A real estate agent would be much more willing to help you buy or sell a house at $250,000 rather than not make that transaction at all and the fact that the home may have fetched $400,000 a couple years ago or that it may only be worth $200,000 next year doesn't really matter - they'll help you make the sale at the price you agree to and they'll try to make you feel good about it because, if they don't make the sale, they don't get paid.

A sale is a sale, but a bottom in home sales is quite different than a bottom in home prices.

Home Prices Will Not Bottom for Some Time

The vast majority of people in the world today are neither home builders or real estate sales agents, so, despite everything you hear and read about home sales - up, down, or flat - they really aren't all that relevant to most of us.

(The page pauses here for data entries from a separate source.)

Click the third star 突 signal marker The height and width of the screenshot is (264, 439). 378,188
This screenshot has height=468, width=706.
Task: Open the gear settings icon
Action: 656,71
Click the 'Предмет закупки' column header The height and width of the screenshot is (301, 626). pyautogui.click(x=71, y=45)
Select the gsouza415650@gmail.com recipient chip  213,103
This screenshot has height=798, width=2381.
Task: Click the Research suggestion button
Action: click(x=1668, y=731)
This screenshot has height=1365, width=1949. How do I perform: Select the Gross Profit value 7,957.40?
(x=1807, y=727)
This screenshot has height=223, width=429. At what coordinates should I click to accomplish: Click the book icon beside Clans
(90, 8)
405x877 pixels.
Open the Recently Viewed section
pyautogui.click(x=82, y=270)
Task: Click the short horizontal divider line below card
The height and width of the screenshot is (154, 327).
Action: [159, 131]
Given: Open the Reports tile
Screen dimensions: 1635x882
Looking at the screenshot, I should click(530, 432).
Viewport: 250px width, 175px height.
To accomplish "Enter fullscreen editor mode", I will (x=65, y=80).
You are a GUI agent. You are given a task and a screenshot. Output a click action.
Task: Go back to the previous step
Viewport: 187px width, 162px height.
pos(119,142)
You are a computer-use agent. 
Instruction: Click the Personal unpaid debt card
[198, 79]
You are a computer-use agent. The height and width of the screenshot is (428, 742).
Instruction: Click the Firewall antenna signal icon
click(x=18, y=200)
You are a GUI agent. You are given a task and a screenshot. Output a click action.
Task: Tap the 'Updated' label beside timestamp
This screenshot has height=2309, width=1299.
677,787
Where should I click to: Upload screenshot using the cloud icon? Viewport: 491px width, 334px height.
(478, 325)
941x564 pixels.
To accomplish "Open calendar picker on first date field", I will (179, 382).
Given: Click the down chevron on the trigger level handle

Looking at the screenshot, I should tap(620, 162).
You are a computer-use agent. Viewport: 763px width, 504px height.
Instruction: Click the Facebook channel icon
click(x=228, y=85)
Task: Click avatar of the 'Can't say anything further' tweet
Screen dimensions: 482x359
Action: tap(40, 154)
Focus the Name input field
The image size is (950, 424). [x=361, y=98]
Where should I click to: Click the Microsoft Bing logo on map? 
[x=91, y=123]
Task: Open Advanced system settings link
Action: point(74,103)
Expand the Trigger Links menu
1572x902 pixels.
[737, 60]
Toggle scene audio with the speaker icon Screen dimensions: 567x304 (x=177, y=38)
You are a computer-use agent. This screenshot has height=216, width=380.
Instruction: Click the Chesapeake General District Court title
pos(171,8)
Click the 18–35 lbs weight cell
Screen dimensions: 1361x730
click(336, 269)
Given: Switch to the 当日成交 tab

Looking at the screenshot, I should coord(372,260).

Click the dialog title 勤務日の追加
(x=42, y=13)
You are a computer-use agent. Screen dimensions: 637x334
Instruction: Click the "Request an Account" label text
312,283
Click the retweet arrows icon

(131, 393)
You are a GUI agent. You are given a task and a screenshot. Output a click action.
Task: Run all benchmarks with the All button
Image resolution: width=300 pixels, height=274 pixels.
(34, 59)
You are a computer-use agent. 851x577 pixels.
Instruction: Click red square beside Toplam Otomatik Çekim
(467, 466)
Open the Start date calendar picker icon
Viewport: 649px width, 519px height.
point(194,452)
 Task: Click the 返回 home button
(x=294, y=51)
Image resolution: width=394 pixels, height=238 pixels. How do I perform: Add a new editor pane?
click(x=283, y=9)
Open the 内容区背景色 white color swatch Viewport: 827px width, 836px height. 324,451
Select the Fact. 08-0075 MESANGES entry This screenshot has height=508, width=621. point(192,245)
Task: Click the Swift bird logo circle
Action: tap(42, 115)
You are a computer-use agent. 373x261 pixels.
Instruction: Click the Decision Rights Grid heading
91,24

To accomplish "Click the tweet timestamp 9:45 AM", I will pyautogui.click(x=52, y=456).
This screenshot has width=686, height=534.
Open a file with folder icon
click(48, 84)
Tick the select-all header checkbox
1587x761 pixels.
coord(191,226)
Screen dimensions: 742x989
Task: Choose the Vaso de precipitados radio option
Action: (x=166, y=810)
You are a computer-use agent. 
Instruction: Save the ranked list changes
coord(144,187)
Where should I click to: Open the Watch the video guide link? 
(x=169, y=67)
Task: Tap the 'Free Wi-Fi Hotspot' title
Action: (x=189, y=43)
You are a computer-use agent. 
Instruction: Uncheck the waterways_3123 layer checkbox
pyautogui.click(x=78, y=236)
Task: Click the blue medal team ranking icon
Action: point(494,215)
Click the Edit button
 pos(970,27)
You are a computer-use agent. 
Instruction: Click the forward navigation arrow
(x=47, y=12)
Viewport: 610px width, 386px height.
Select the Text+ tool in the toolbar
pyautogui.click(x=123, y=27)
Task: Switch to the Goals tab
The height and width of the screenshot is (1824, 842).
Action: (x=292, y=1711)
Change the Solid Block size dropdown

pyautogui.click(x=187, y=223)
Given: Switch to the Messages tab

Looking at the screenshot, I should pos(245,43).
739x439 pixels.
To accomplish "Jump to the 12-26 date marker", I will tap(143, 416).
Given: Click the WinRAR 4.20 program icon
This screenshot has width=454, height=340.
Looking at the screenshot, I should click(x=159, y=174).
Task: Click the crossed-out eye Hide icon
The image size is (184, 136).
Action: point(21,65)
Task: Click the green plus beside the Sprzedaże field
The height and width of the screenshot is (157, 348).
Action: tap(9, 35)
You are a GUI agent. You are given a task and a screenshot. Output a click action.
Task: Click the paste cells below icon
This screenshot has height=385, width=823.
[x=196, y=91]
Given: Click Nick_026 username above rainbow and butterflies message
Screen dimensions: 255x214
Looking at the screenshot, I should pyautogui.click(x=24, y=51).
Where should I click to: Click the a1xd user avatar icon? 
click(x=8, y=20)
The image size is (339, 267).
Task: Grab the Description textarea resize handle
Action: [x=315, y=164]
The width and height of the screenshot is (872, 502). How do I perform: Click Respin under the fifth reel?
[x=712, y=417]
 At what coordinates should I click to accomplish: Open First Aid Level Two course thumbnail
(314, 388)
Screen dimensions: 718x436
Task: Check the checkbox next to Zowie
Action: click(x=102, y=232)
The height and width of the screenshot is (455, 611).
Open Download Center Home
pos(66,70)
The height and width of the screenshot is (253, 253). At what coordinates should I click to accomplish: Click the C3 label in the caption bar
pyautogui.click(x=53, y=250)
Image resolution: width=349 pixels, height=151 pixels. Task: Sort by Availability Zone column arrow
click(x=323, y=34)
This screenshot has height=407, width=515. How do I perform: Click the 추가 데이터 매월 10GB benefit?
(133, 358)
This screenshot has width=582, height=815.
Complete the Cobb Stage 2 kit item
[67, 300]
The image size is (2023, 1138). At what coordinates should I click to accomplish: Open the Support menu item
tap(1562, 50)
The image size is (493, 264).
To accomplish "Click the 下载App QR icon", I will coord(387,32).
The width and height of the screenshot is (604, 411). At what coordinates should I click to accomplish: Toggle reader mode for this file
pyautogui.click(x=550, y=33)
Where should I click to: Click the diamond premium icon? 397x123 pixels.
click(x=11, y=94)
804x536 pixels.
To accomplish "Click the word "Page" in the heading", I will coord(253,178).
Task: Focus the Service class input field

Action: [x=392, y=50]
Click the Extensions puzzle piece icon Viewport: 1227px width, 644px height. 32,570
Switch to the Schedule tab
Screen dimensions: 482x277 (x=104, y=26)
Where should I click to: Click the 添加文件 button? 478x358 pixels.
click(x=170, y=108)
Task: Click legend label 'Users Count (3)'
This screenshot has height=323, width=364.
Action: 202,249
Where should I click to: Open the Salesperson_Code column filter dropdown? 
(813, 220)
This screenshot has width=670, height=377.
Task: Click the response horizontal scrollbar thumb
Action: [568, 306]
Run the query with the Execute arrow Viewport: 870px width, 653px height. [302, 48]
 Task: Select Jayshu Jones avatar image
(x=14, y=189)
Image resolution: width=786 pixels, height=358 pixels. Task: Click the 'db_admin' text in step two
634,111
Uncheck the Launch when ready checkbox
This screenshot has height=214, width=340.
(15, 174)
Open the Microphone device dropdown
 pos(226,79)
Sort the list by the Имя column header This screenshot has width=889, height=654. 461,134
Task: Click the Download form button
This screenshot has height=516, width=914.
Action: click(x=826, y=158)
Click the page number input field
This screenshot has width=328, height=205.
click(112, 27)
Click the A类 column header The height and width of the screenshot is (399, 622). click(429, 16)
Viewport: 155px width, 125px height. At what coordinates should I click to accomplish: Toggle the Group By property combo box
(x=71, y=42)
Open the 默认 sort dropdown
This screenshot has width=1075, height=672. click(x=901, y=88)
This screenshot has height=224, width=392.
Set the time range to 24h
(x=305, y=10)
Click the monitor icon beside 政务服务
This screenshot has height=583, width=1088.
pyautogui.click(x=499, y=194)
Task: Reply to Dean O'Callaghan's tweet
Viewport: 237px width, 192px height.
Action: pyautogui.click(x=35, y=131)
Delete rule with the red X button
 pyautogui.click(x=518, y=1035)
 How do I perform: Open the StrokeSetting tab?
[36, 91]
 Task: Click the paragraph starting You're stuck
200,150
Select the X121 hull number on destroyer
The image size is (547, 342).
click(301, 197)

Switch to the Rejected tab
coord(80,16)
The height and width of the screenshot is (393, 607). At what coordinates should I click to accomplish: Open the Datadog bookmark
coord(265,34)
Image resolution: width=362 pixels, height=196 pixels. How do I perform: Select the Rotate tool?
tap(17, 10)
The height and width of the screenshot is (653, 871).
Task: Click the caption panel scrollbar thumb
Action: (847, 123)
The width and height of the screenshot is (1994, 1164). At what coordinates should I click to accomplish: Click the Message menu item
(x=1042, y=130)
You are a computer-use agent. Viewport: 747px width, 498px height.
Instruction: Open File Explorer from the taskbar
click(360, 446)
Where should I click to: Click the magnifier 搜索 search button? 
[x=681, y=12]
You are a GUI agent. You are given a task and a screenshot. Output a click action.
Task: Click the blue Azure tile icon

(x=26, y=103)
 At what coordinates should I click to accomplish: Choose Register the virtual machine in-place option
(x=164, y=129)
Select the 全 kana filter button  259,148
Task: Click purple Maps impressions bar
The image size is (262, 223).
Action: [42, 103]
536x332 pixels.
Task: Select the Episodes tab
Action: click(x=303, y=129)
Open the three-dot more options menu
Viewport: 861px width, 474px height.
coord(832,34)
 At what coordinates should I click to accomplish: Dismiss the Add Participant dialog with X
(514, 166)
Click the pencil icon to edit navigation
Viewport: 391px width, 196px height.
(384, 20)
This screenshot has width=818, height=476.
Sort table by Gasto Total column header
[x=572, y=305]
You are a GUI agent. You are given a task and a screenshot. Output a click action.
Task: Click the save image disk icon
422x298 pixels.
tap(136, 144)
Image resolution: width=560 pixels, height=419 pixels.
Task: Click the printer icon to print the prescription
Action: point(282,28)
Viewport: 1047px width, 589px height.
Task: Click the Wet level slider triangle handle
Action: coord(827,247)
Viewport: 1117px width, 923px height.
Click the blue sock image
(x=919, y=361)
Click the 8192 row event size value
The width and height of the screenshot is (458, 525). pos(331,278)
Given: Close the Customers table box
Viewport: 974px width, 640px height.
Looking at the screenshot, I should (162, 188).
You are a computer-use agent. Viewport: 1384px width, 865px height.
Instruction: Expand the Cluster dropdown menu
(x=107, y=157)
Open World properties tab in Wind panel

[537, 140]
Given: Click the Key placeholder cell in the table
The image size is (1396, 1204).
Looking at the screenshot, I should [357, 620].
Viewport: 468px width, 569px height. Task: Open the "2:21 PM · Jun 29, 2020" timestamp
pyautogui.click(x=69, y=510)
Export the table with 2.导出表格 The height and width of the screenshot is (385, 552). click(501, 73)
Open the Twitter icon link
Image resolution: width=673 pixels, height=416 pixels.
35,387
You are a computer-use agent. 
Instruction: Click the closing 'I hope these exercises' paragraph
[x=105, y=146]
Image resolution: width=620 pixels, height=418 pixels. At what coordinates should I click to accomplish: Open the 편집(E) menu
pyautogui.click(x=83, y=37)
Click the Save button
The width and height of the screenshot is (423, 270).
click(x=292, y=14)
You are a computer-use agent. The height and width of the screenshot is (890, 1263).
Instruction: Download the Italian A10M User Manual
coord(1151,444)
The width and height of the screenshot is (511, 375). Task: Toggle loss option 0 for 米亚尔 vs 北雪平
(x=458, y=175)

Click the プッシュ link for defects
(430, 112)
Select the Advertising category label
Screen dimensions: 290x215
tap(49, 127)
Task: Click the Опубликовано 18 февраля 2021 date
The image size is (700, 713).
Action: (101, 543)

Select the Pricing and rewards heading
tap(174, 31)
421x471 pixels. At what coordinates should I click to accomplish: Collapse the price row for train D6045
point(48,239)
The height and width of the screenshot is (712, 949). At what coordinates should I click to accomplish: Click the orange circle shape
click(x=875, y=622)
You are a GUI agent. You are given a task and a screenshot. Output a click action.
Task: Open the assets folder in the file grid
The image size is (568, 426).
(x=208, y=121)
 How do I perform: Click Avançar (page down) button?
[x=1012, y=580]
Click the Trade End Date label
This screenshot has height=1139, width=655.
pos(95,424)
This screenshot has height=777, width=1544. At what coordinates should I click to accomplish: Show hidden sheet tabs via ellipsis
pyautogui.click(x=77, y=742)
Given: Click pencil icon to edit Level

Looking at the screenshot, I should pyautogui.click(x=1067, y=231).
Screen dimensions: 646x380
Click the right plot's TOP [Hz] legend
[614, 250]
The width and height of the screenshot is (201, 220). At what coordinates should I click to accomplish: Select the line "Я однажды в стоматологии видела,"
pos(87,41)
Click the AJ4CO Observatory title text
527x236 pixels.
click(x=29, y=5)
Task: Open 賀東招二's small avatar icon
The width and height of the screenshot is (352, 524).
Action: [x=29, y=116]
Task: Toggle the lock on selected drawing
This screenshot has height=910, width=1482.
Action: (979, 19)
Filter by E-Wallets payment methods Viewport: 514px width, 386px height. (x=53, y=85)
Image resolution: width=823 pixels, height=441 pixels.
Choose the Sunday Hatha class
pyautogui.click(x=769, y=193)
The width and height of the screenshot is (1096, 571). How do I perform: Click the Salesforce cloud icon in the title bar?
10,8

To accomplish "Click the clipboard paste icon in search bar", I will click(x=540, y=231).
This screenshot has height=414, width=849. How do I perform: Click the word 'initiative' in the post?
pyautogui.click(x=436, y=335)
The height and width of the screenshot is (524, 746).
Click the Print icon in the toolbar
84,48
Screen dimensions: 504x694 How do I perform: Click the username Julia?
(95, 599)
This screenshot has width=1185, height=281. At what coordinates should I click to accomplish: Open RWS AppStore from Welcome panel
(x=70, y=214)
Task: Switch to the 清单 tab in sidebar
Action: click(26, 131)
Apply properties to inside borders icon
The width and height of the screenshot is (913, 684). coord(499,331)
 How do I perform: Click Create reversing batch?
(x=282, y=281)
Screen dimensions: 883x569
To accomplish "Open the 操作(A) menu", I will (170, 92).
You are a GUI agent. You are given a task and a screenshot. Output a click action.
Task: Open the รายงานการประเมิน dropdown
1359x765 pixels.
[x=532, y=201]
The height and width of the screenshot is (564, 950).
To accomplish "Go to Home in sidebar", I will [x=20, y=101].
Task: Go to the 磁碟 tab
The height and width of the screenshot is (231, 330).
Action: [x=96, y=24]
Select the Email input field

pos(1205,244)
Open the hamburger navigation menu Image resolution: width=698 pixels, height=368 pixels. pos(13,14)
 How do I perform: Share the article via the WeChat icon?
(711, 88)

If you're like all the other prospective home buyers or sellers out there today, the only thing that you should be concerned about are home prices - whether they'll keep going down or if they've already reached a bottom.

The financial world has been buzzing over the last week as rising new home sales and rising existing home sales were followed up by yesterday's blockbuster report from the folks who run the Case-Shiller Home Price Index that - GASP! - home prices ROSE from April to May.

There it is for all to see in the colorful graphic below - the housing boom and bust in all its glory along with those little squiggles upward on the right-hand side, a sort of resurrection of the housing market by the sounds of some of the press coverage.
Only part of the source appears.